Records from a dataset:
================
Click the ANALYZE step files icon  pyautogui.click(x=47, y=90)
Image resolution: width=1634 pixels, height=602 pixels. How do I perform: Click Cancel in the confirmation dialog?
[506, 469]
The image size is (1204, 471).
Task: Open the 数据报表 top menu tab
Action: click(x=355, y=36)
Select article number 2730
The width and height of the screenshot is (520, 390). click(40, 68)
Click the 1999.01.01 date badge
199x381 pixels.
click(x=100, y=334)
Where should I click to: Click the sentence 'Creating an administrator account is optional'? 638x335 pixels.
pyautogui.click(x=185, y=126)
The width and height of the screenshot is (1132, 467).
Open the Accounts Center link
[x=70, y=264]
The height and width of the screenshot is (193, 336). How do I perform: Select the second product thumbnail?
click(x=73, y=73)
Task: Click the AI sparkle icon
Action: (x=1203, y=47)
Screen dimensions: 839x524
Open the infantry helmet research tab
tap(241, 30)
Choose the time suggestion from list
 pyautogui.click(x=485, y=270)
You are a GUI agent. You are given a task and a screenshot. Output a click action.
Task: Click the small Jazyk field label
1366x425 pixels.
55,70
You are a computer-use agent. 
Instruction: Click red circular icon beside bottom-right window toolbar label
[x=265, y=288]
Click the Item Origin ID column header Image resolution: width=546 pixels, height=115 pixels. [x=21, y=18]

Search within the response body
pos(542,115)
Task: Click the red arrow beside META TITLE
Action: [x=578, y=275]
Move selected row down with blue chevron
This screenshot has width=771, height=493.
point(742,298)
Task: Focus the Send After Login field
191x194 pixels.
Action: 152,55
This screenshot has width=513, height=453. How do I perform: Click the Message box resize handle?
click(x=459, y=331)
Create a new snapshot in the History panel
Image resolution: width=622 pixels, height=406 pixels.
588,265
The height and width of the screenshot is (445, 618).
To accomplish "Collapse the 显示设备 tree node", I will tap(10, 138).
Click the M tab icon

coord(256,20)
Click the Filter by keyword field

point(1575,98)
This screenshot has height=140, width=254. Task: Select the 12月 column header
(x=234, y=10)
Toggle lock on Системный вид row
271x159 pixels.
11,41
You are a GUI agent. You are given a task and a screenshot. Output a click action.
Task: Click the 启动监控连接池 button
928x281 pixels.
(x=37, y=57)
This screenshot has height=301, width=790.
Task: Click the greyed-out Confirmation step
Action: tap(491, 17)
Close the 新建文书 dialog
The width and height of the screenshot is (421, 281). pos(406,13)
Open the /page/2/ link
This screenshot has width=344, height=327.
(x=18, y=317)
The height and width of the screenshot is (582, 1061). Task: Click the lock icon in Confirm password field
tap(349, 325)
================
> [TASK ITEM]
The answer must restate each entry word for word.

> [THE ANSWER]
Click the ANALYZE step files icon  pyautogui.click(x=47, y=90)
Image resolution: width=1634 pixels, height=602 pixels. How do I perform: Click Cancel in the confirmation dialog?
[506, 469]
The image size is (1204, 471).
Task: Open the 数据报表 top menu tab
Action: click(x=355, y=36)
Select article number 2730
The width and height of the screenshot is (520, 390). click(40, 68)
Click the 1999.01.01 date badge
199x381 pixels.
click(x=100, y=334)
Where should I click to: Click the sentence 'Creating an administrator account is optional'? 638x335 pixels.
pyautogui.click(x=185, y=126)
The width and height of the screenshot is (1132, 467).
Open the Accounts Center link
[x=70, y=264]
The height and width of the screenshot is (193, 336). How do I perform: Select the second product thumbnail?
click(x=73, y=73)
Task: Click the AI sparkle icon
Action: (x=1203, y=47)
Screen dimensions: 839x524
Open the infantry helmet research tab
tap(241, 30)
Choose the time suggestion from list
 pyautogui.click(x=485, y=270)
You are a GUI agent. You are given a task and a screenshot. Output a click action.
Task: Click the small Jazyk field label
1366x425 pixels.
55,70
You are a computer-use agent. 
Instruction: Click red circular icon beside bottom-right window toolbar label
[x=265, y=288]
Click the Item Origin ID column header Image resolution: width=546 pixels, height=115 pixels. [x=21, y=18]

Search within the response body
pos(542,115)
Task: Click the red arrow beside META TITLE
Action: [x=578, y=275]
Move selected row down with blue chevron
This screenshot has width=771, height=493.
point(742,298)
Task: Focus the Send After Login field
191x194 pixels.
Action: 152,55
This screenshot has width=513, height=453. How do I perform: Click the Message box resize handle?
click(x=459, y=331)
Create a new snapshot in the History panel
Image resolution: width=622 pixels, height=406 pixels.
588,265
The height and width of the screenshot is (445, 618).
To accomplish "Collapse the 显示设备 tree node", I will tap(10, 138).
Click the M tab icon

coord(256,20)
Click the Filter by keyword field

point(1575,98)
This screenshot has height=140, width=254. Task: Select the 12月 column header
(x=234, y=10)
Toggle lock on Системный вид row
271x159 pixels.
11,41
You are a GUI agent. You are given a task and a screenshot. Output a click action.
Task: Click the 启动监控连接池 button
928x281 pixels.
(x=37, y=57)
This screenshot has height=301, width=790.
Task: Click the greyed-out Confirmation step
Action: tap(491, 17)
Close the 新建文书 dialog
The width and height of the screenshot is (421, 281). pos(406,13)
Open the /page/2/ link
This screenshot has width=344, height=327.
(x=18, y=317)
The height and width of the screenshot is (582, 1061). Task: Click the lock icon in Confirm password field
tap(349, 325)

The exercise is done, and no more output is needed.